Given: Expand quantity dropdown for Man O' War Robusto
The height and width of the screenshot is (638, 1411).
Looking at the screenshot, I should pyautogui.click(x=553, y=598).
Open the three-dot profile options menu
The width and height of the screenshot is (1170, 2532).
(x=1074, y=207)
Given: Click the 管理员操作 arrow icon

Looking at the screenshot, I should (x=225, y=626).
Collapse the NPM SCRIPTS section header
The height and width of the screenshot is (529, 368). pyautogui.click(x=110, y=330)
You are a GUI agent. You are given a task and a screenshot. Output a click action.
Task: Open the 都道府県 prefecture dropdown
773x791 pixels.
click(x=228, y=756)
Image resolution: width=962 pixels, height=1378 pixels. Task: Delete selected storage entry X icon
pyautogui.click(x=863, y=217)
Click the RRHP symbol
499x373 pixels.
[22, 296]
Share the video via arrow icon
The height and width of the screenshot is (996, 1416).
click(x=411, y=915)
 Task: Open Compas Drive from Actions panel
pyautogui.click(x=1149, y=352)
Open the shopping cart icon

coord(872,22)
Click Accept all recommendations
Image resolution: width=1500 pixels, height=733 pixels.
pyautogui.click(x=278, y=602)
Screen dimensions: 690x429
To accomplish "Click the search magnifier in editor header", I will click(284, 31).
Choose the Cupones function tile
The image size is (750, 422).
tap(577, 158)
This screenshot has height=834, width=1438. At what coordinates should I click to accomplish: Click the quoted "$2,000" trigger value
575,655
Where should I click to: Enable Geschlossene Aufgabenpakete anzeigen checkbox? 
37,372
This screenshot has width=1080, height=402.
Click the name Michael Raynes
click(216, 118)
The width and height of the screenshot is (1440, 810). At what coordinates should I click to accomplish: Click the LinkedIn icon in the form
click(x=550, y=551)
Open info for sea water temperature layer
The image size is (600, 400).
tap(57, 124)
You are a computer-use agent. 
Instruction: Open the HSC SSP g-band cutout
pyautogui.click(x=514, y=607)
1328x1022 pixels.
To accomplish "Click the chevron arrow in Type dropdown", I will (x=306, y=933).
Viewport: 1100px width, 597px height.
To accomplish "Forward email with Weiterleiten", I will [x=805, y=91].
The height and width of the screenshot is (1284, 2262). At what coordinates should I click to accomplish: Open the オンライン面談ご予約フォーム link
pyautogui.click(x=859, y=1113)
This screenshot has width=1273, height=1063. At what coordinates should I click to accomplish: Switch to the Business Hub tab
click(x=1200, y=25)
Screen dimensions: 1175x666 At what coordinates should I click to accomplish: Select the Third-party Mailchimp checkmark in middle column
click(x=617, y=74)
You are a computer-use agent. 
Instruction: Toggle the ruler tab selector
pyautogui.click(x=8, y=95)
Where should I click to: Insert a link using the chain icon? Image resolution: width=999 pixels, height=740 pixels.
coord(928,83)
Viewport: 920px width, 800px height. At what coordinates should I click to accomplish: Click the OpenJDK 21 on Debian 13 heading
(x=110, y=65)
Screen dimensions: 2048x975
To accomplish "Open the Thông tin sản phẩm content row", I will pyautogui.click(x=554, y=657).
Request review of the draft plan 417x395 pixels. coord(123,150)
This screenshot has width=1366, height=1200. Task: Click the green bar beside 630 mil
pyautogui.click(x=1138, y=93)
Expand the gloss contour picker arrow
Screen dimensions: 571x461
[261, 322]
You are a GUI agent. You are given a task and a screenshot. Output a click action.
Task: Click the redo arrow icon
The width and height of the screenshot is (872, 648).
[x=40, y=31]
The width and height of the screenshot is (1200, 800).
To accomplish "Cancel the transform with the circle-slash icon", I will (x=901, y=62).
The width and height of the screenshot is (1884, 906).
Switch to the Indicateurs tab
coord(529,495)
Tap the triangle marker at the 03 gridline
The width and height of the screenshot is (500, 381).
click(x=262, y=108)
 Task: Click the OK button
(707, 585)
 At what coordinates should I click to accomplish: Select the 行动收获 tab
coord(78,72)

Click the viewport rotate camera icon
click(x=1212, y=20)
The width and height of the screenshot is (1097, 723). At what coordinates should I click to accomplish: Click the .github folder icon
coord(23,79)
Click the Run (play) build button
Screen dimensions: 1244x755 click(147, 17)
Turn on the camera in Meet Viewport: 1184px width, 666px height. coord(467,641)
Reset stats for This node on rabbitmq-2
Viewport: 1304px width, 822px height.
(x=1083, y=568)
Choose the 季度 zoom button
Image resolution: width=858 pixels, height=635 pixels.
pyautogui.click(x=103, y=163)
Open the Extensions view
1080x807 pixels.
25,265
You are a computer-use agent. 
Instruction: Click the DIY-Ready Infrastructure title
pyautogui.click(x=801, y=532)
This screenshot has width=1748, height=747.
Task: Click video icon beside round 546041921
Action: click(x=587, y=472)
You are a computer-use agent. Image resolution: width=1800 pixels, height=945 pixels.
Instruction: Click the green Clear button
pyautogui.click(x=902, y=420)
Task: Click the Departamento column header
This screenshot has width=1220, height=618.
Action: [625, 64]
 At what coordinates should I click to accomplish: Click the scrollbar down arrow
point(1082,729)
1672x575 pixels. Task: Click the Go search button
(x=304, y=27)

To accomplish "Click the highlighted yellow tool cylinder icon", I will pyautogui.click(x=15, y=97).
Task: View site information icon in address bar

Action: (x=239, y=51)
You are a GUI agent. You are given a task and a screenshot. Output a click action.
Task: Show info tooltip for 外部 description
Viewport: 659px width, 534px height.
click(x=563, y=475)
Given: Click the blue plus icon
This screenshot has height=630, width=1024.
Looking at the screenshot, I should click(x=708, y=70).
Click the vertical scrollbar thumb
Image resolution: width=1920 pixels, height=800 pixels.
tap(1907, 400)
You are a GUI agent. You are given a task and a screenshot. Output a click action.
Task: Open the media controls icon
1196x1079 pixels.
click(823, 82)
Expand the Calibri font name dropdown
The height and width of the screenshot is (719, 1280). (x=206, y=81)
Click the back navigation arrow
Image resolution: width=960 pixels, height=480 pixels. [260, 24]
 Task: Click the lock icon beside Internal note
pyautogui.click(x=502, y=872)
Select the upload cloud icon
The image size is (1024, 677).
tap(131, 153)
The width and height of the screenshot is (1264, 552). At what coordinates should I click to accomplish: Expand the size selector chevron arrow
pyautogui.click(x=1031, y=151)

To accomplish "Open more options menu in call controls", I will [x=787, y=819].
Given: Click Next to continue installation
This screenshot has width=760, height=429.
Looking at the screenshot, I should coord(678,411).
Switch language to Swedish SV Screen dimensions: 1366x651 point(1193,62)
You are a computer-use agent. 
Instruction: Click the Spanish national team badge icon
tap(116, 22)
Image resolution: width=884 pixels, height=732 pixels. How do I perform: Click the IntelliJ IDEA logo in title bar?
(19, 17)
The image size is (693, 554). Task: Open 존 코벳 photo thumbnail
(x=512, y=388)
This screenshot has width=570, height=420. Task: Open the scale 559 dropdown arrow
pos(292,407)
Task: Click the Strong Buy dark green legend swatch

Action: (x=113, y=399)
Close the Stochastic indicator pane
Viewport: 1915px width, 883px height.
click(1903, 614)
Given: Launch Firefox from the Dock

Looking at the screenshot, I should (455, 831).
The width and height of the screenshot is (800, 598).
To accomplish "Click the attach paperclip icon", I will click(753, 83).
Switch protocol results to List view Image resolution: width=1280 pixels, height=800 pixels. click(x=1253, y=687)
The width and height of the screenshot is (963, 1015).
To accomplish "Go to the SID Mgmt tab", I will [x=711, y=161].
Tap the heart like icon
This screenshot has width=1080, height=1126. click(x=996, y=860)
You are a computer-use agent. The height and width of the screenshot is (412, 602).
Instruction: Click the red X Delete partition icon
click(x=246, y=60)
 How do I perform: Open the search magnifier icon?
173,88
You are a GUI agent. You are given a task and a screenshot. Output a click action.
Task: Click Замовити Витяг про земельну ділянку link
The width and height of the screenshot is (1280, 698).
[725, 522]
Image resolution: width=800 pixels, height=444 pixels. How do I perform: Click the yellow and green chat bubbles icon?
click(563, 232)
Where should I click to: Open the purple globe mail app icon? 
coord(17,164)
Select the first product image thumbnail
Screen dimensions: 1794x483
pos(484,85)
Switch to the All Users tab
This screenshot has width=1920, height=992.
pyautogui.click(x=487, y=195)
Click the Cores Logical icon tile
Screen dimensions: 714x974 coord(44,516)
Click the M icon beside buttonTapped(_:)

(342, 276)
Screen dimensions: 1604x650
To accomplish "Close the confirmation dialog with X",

- - -

Aim of the task —
All that is wanted is a faithful reproduction of the line above with "Given: Launch Firefox from the Dock", the line with "You are a computer-use agent. The", and every line in between.

Reply —
Given: Launch Firefox from the Dock

Looking at the screenshot, I should (455, 831).
The width and height of the screenshot is (800, 598).
To accomplish "Click the attach paperclip icon", I will click(753, 83).
Switch protocol results to List view Image resolution: width=1280 pixels, height=800 pixels. click(x=1253, y=687)
The width and height of the screenshot is (963, 1015).
To accomplish "Go to the SID Mgmt tab", I will [x=711, y=161].
Tap the heart like icon
This screenshot has width=1080, height=1126. click(x=996, y=860)
You are a computer-use agent. The height and width of the screenshot is (412, 602).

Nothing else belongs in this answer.